How to complete this task: Write an exact copy of the entries below that leaves out all pictures.

Extracted entries: Begin

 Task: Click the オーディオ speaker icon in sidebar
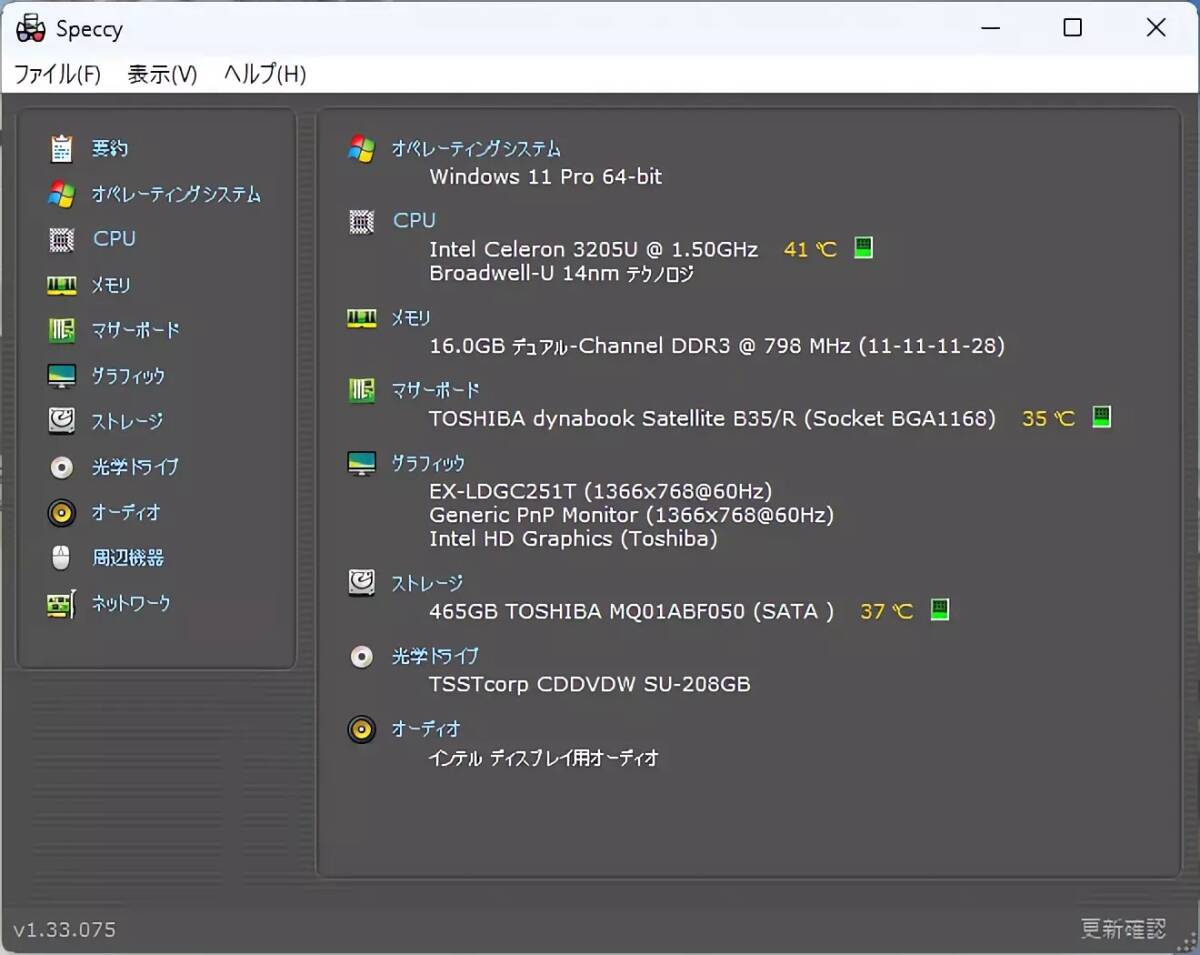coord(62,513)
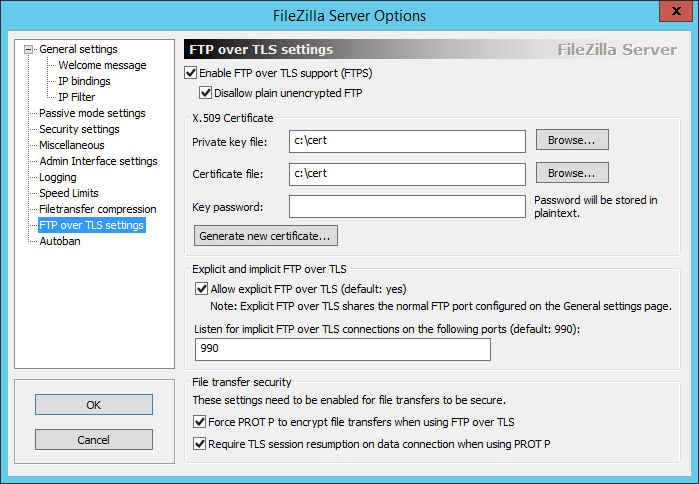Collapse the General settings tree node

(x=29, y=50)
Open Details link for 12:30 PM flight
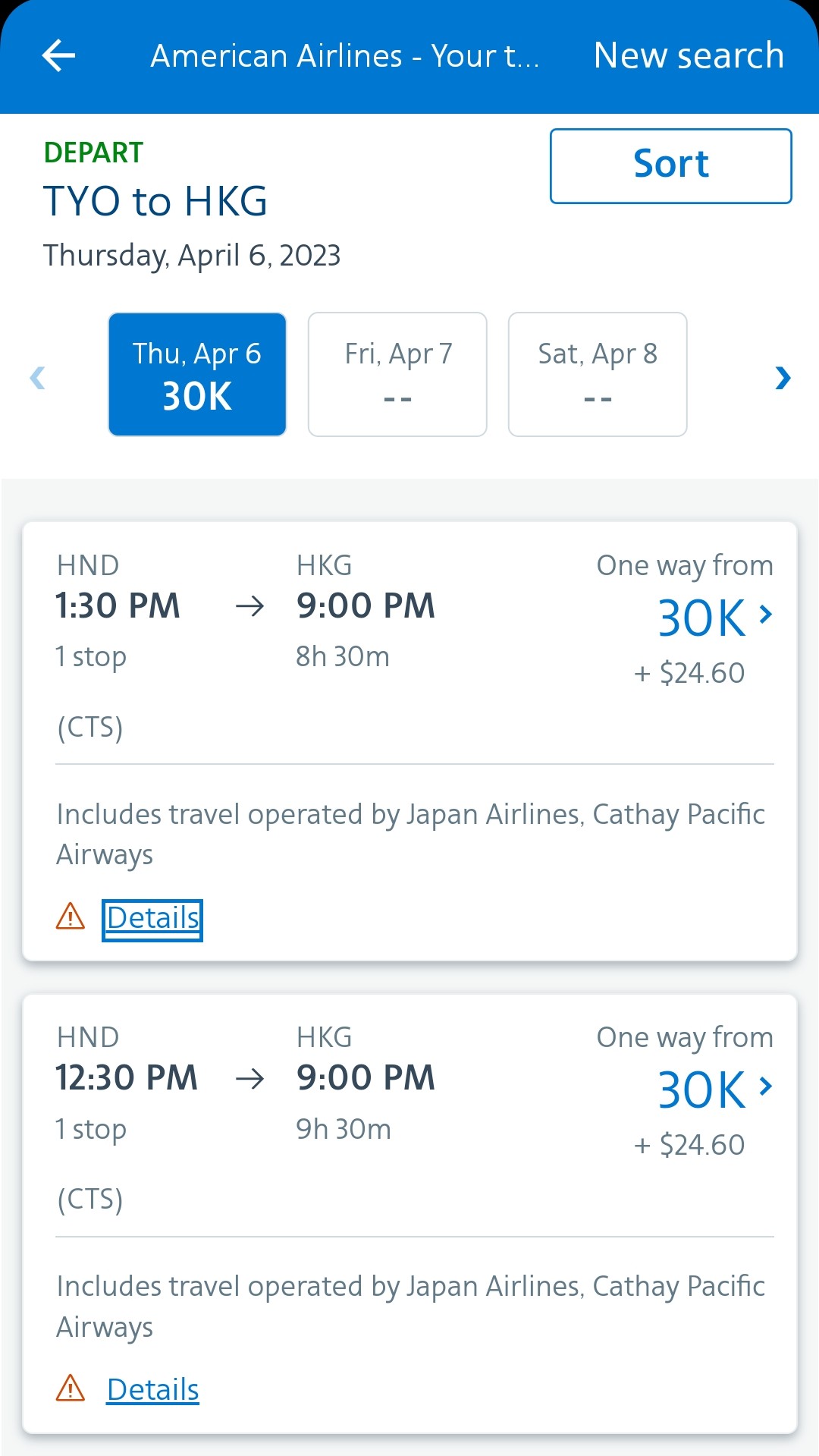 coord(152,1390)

Extracted entries: End

Answer space:
 Task: Click the オーディオ speaker icon in sidebar
coord(62,513)
Collapse the General settings tree node

(x=29, y=50)
Open Details link for 12:30 PM flight
 coord(152,1390)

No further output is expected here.